INGREDIENTS:
2 # boneless, skinless chicken breast cut in half horizontally
1 onion, slices
2 cloves garlic, minced
1 T oregano
1 T cumin
3-4 chipotle en adobo, minced (or to taste)
1 14.5 oz. can diced tomatoes
1 C chicken stock
¼ C orange marmalade
Juice of 1 orange
¼ c fresh cilantro, chopped
18 corn tortillas, warmed
Limes, sliced radish, pickled red onion, cilantro for serving
METHOD:
In a large saucepan, heat oil over medium high heat. Add onion and cook until lightly browned and fragrant. Add garlic, oregano, cumin and minced chipotle and sauté briefly.
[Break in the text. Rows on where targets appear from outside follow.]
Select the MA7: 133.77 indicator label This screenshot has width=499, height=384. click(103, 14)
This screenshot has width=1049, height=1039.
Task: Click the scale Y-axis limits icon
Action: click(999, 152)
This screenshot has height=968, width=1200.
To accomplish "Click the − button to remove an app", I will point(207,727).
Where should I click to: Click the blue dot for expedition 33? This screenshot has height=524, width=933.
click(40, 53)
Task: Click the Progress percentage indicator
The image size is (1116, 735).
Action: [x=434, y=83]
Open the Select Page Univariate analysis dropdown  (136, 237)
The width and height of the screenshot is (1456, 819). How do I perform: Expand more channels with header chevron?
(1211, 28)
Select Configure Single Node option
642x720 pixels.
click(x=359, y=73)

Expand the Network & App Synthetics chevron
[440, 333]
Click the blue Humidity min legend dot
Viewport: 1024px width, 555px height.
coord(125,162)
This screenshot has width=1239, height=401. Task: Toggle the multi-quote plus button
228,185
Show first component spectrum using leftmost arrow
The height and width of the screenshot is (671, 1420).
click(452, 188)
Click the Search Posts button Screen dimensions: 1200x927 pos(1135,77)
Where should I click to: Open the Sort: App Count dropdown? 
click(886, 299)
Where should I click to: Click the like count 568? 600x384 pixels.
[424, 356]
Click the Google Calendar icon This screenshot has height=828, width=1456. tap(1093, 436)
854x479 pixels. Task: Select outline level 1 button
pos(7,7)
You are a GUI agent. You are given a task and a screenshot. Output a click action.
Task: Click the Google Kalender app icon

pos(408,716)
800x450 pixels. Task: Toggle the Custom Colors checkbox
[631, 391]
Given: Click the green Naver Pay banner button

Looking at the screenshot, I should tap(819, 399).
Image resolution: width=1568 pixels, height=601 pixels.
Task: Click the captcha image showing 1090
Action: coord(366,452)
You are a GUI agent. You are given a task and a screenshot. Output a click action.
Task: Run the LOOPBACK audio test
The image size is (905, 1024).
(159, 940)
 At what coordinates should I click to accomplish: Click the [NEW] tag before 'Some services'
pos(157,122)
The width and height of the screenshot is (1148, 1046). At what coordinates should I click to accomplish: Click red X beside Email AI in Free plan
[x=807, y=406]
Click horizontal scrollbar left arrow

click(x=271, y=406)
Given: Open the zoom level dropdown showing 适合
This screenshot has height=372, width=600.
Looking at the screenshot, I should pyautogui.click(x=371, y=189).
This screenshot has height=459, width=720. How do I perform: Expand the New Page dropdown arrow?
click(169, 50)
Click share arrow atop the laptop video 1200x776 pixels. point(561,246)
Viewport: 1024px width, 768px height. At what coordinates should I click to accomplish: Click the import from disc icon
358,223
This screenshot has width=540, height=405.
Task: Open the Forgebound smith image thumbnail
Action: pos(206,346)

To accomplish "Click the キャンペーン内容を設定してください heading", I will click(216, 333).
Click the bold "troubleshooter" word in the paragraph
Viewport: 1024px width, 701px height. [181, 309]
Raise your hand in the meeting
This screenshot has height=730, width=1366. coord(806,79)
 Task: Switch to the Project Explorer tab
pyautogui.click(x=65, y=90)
Add chicken breast, canned tomatoes and 1 C chicken stock to saucepan. Stir well and bring mixture up to a boil. Reduce heat to low and cover pot with a tight fitting lid. Simmer for 10-12 minutes or until chicken registers 165 degrees on an instant read thermometer. Transfer chicken to a large plate and allow to cool slightly. Using two forks, shred chicken into bite-size pieces. Set aside.
Stir marmalade into cooking liquid and allow to thicken until reduced by 1/3. Once reduced, add shredded chicken back to sauce and stir to coat evenly. Turn off heat and stir in juice of 1 orange and chopped cilantro. Adjust salt and pepper.
Place all taco bar elements on table so everyone can customize their own taco creations.